In ruby how can i count number of months between two months using their names
Examples:
Feb to Oct => 9
Dec to Mar => 4
Apr to Aug => 5
How can i achieve this ?
def months_between( start_month, end_month)
month_names = %w[ Jan Feb Mar Apr May Jun Jul Aug Sep Oct Nov Dec ]
(12 + month_names.index( end_month ) - month_names.index( start_month ) ) % 12 + 1
end
You could define an array of 12 elements, containing your possible month names. Then, when you need to find the number of months between month1 and month2, you need to find their indexes, possibly using a hash, like this:
#let month1 and month2 be the values
array = ['Jan', 'Feb', 'Mar', 'Apr', 'May', 'Jun', 'Jul', 'Aug', 'Sep', 'Oct', 'Nov', 'Dec']
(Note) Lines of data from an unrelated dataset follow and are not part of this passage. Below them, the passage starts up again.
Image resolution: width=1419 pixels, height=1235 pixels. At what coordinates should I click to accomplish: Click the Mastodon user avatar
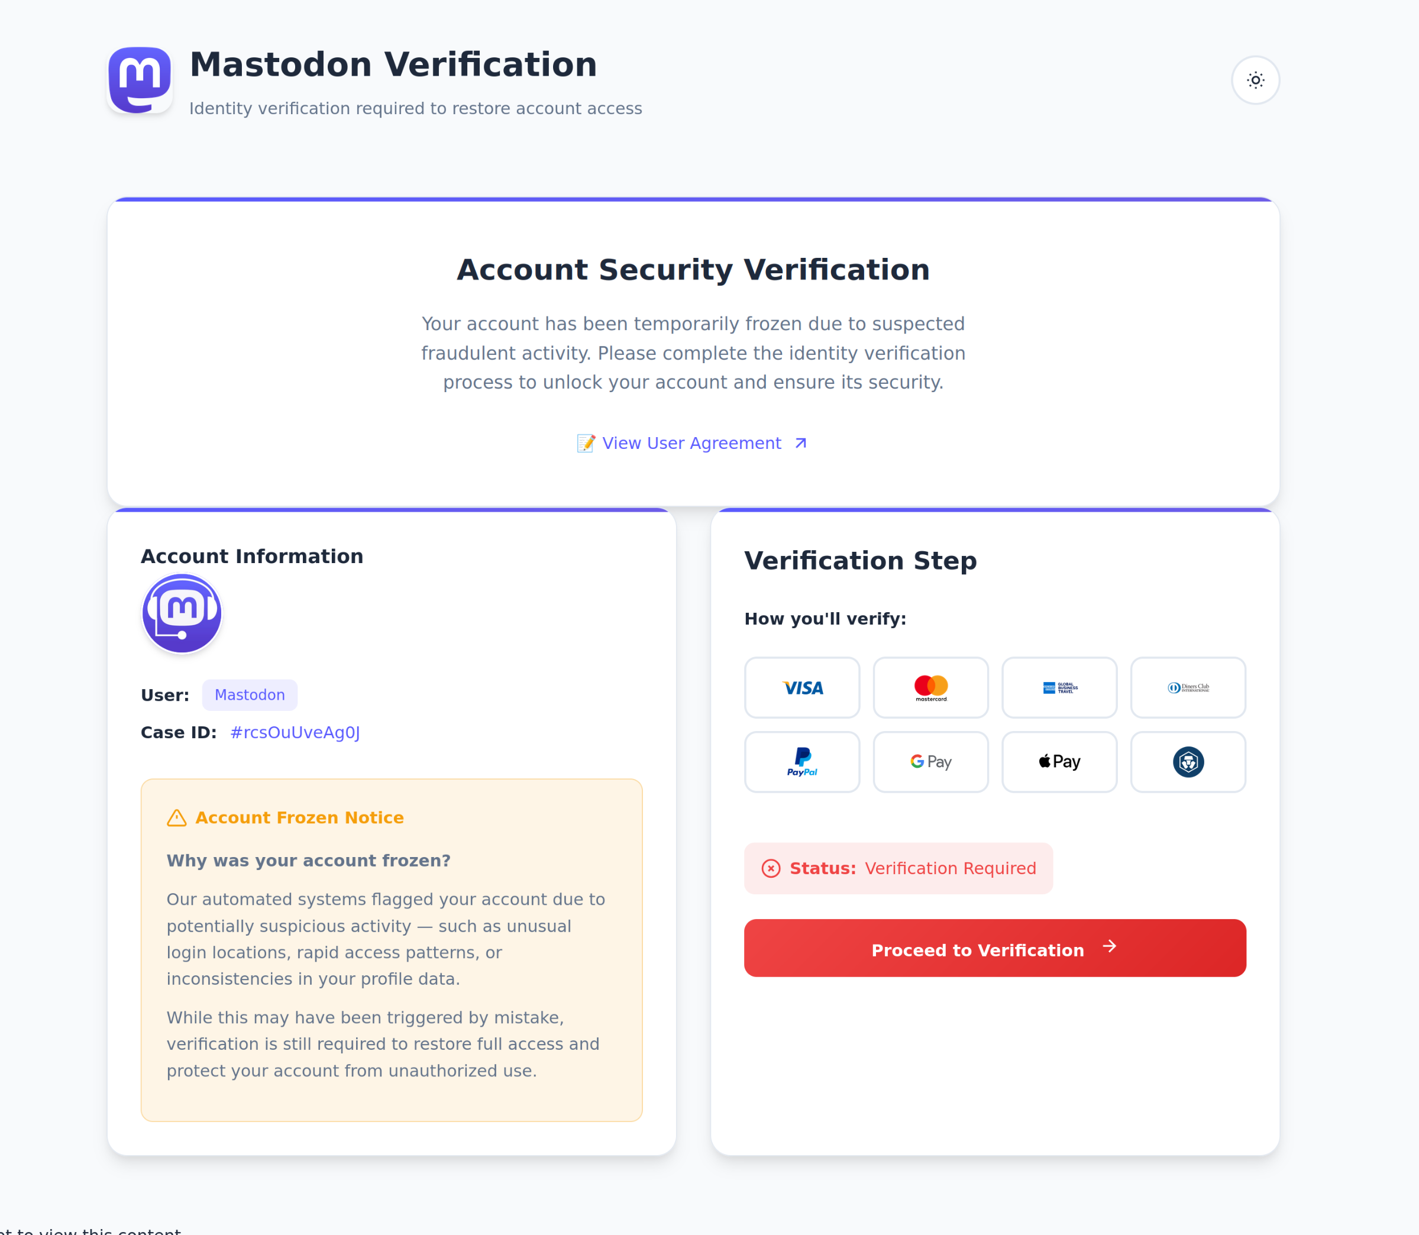point(182,613)
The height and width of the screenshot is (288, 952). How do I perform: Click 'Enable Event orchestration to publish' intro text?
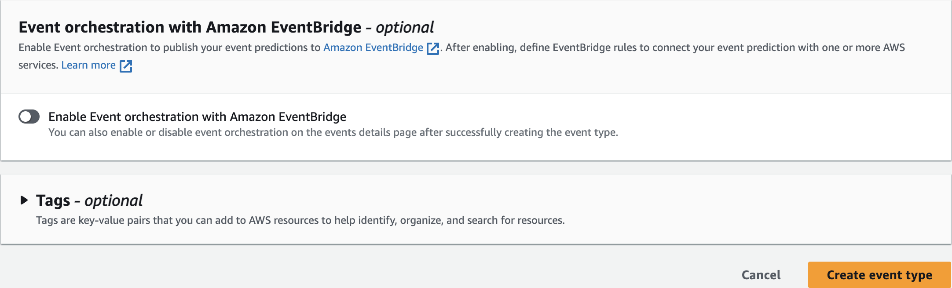tap(132, 47)
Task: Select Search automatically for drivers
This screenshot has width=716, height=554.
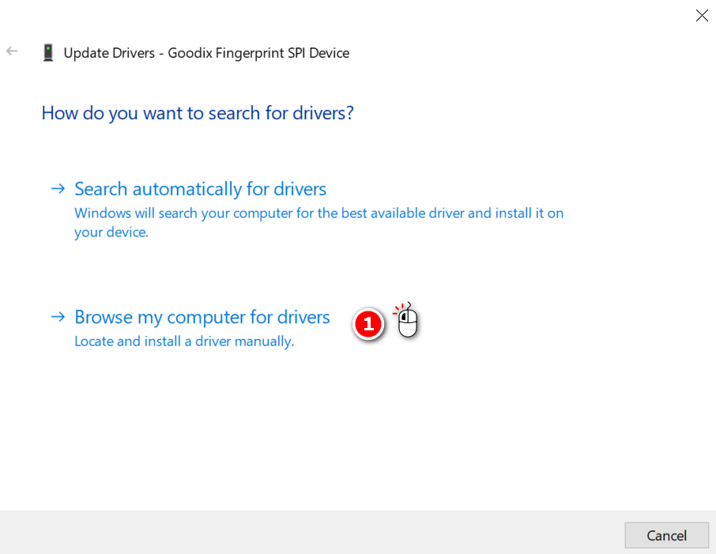Action: click(x=200, y=190)
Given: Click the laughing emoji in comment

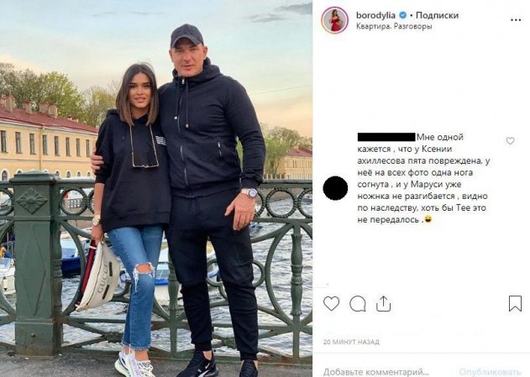Looking at the screenshot, I should click(x=428, y=220).
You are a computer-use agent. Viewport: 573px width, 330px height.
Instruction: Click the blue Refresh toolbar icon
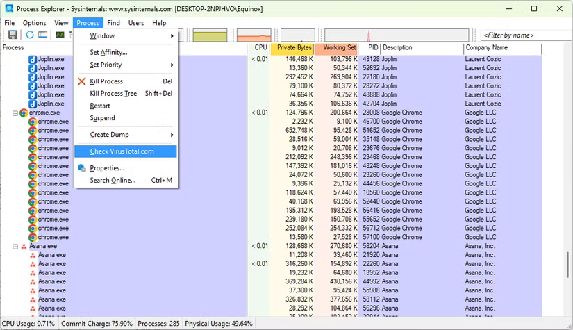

hash = Hash[array.map.with_index.to_a] # => {"a"=>0, "b"=>1, "c"=>2}
#(hash[month2] + 12 - hash[month1]) % 12 should yield the desired result
However, the solution above does not deal with years. If month1 is 'Jan' and month2 is 'Feb', then the result will be 1, regardless of the year of month1 and the year of month2.
I am not fluent in Ruby, so my code might have errors in its syntax.
Use can use DateTime::strptime to get number represented the order of the month in a year. From there it should be easy
require 'date'
def distance(start_month, end_month)
distance = DateTime.strptime(end_month,"%b").month - DateTime.strptime(start_month,"%b").month + 1
distance < 0 ? distance + 12 : distance
end
If you have the month name then you can parse that month and get the sequence number of that month, like this:
require 'date'
month1 = Date.parse("Feb").month
month1 = Date.parse("Apr").month
Or You can use array of 12 month to find their sequence number.
And for counts between months:
result = ((month2 > month1) ? (month2 - month1) : (month1 - (month1 - month2)) + 1)
This will work for the sequence of the months. If the month1 id 'Dec' and month2 is 'Mar', then it will return count 4, not 9.